### YOUR GOAL
Show each line of the entries below that contains the string "Terms", copying every such line in full.

### TASK DATA
** begin **

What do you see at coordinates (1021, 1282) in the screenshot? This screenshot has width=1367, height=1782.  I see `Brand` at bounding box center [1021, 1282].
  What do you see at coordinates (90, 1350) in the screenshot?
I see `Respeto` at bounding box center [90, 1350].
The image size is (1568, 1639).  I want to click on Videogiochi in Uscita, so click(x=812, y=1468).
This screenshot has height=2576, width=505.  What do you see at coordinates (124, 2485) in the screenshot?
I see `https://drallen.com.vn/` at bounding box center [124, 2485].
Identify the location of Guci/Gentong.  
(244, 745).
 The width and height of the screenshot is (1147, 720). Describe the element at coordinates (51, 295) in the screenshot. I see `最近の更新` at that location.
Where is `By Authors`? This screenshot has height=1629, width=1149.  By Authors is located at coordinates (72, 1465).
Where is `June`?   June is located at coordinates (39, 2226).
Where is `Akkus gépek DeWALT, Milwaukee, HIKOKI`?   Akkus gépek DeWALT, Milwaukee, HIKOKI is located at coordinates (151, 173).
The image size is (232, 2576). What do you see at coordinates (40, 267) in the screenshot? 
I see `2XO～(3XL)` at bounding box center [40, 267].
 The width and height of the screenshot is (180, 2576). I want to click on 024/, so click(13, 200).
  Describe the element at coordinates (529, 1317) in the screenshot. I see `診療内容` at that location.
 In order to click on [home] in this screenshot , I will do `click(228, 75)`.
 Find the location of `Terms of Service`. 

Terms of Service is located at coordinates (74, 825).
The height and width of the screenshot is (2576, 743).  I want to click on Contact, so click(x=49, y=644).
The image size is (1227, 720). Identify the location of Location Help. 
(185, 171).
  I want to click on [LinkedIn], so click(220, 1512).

** end **

### EXERCISE RESPONSE
 Find the location of `Terms of Service`. 
Terms of Service is located at coordinates (74, 825).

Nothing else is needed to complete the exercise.